WORK REQUEST A -
Print the butterfly documentary text from "- Though the" up to and including "in its head.".
WORK REQUEST B -
In the butterfly documentary text, shorten the paragraph starting "Butterflies have been making our planet" and keep its main facts.
WORK REQUEST C -
Extend the butterfly documentary text from its last line.

Butterflies have been making our planet more interesting and beautiful for more than 50 million years, and today a dazzling array of nearly 20,000 different species inhabit the globe. Nature: Sex, Lies and Butterflies follows the lives of these incredible and important insects from egg to caterpillar to chrysalis to the emergence of the mature winged creature. This vibrant new Nature special explores the astonishing survival techniques of butterflies, including their 360° vision, deceptive camouflage, chemical weaponry, and fantastic flight across continents. Through sophisticated macro-filming, viewers get a rare glimpse beyond the butterflies’ bright colors and fragile beauty as they follow them on one of the greatest migrations on Earth. Narrated by Paul Giamatti.
Noteworthy Facts:
- All butterflies share a single, genetic ancestor – a small brown moth that lived more than 50 million years ago.
- Butterflies are actually moths – about 20,000 species of them – and inhabit every continent on the planet except Antarctica.
- Though the flight pattern of butterflies seems totally random, their oversized wings act like an enormous rudder, enabling them to soar with complete control.
- The eyes of a Painted Lady butterfly, whose habitat spans Europe, Asia, the Americas, and Africa, contain more than 30,000 lenses.
- A butterfly uses its tube-like tongue – or proboscis – to feed. It uncoils its proboscis and sucks up liquid nourishment using a micro-pump in its head.

DATA SUPPLIED -
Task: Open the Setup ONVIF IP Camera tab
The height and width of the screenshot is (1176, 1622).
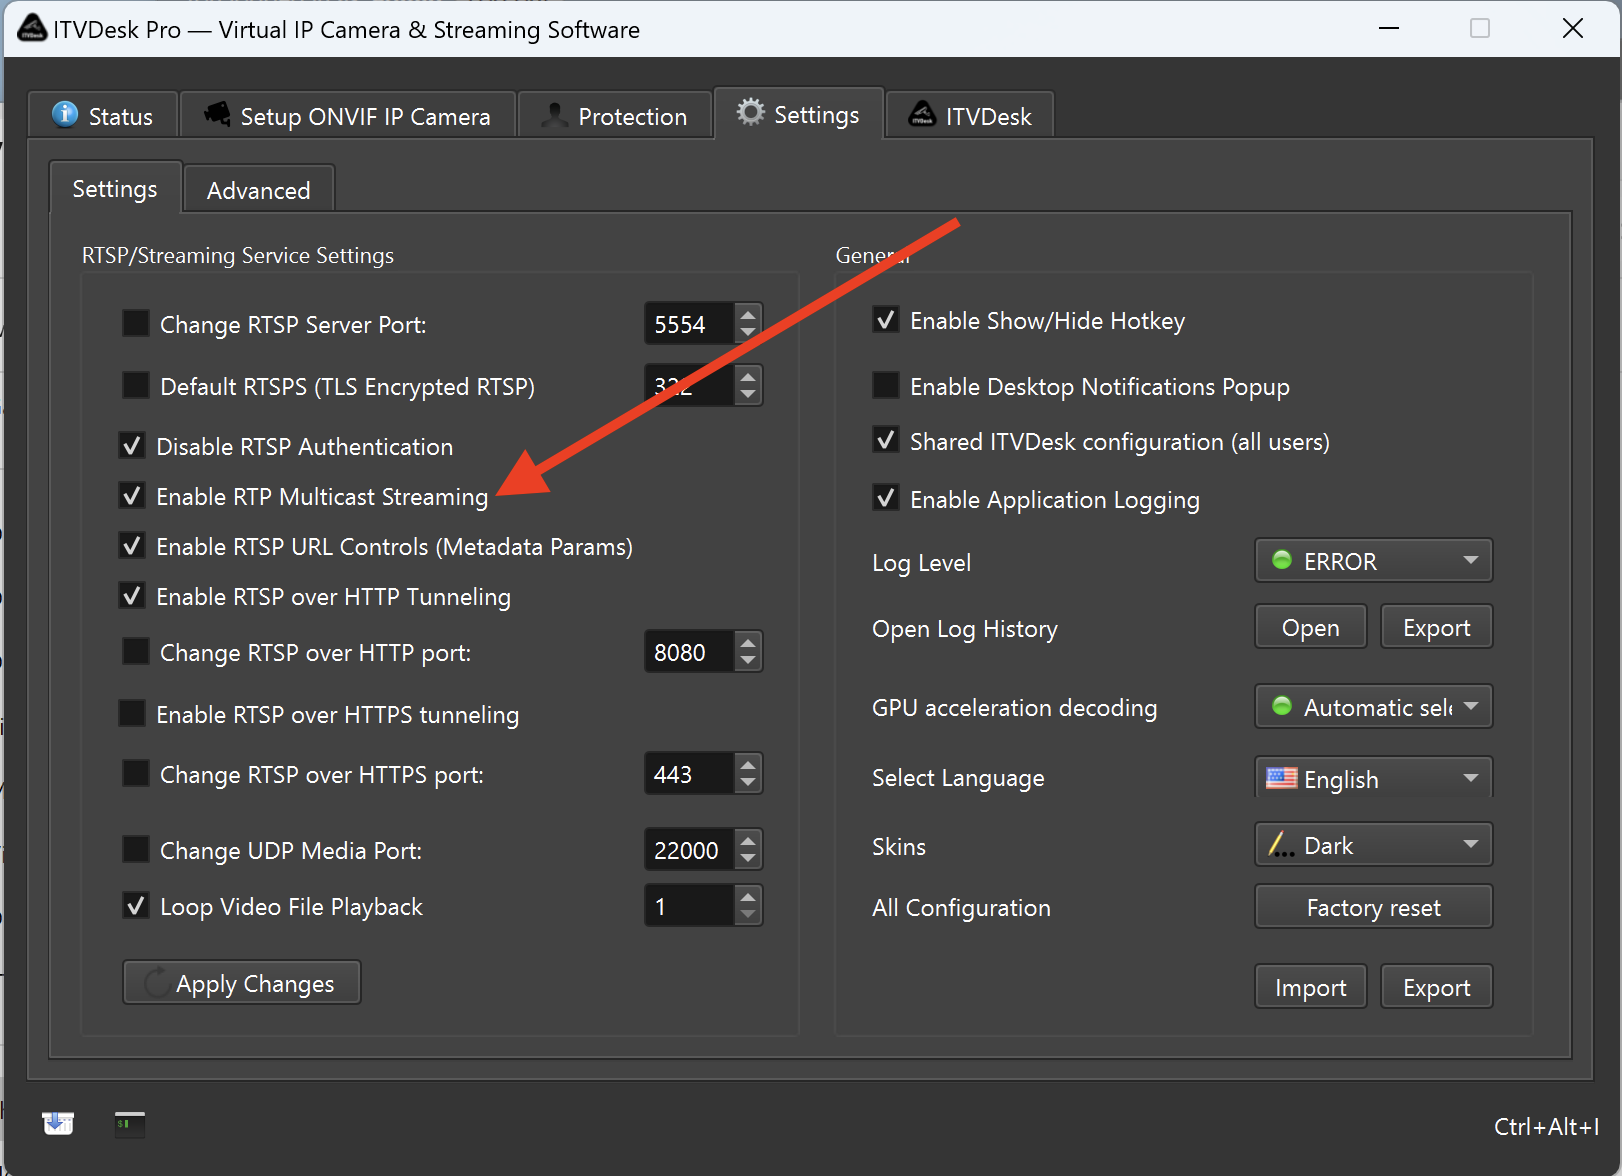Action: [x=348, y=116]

==

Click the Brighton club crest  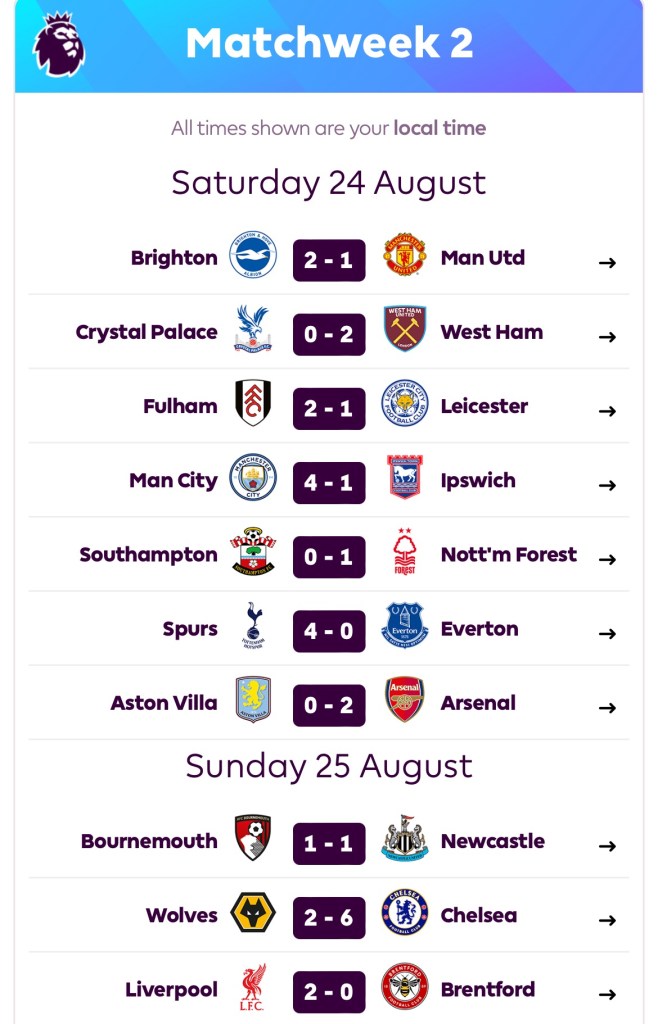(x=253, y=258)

EXERCISE RESULT A -
- Though the flight pattern of butterflies seems totally random, their oversized wings act like an enormous rudder, enabling them to soar with complete control.
- The eyes of a Painted Lady butterfly, whose habitat spans Europe, Asia, the Americas, and Africa, contain more than 30,000 lenses.
- A butterfly uses its tube-like tongue – or proboscis – to feed. It uncoils its proboscis and sucks up liquid nourishment using a micro-pump in its head.

EXERCISE RESULT B -
Butterflies have existed for more than 50 million years, and nearly 20,000 species live today. Nature: Sex, Lies and Butterflies follows them from egg to caterpillar to chrysalis to winged adult. It shows their survival techniques: 360° vision, camouflage, chemical weaponry and long flights across continents. Macro-filming lets viewers follow them on one of Earth's greatest migrations. Paul Giamatti narrates.

EXERCISE RESULT C -
Buzzworthy Moments:
- Jesse Barber of Boise State University and Akito Kawahara of the Florida Museum of Natural History recently discovered that some moths emit sounds pitched at the same frequencies as bats’ sonar, “jamming” the bats’ method of hunting them.
- Recorded for only the third time ever, a butterfly pollinates a flower using its wings, instead of its proboscis.
- Several species of butterfly utilize tricky survival techniques to escape predation, including eating noxious plants, mimicking the spots of other poisonous butterflies, or utilizing camouflage.
- Scientists reveal the unique relationship that Adelotypa annulifera caterpillars have with multitudes of ferocious ants, who nurture and guard them as they feed on nectar from young bamboo plants.
- From Africa to Scandinavia and back, Painted Ladies were discovered to have traveled about 9,000 miles roundtrip, completing the longest migration of any insect ever discovered.